We present some ways of using Rin Excel and build an example application using the package rpart. Starting with simple interactive use of rpart in Excel, we eventually package the code into an Excel-based application, hiding all details (including R itself) from the end user. In the end, our application implements a service-oriented architecture (SOA) with a clean separation of presentation and computation layer.
Building an application for end users is a very challenging goal. Building a statistics application normally involves three different roles: application developer, statistician, and user. Often, statisticians are programmers too, but are only (or mostly) familiar with statistical programming (languages) and definitely are not experts in creating rich user interfaces/applications for (casual) users.
For many—maybe even for most—applications of statistics, Microsoft Excel is used as the primary user interface. Users are familiar with performing simple computations using the spreadsheet and can easily format the result of the analyses for printing or inclusion in reports or presentations. Unfortunately, Excel does not provide support for doing more complex computations and analyses and also has documented weaknesses for certain numerical calculations.

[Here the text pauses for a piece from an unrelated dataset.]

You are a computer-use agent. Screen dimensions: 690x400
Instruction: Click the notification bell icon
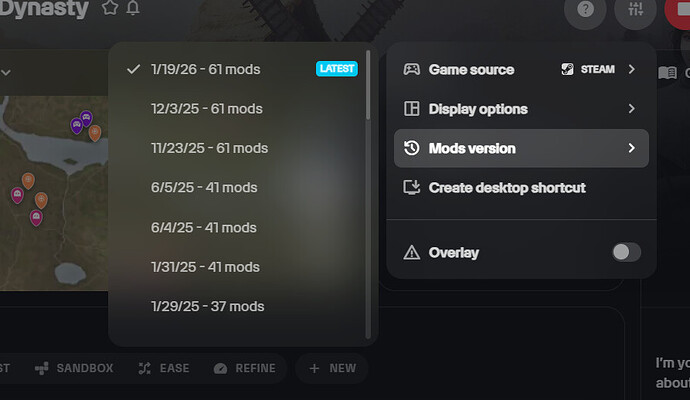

Statisticians know a solution for this problem, and this solution is called R. R is a very powerful programming language for statistics with lots of methods from different statistical areas implemented in various packages by thousands of contributors. But unfortunately, R’s user interface is not what everyday users of statistics in business expect.
The following sections will show a very simple approach allowing a statistician to develop an easy-to-use and maintainable end-user application. Our example will make use of R and the package rpart and the resulting application will completely hide the complexity and the R user interface from the user.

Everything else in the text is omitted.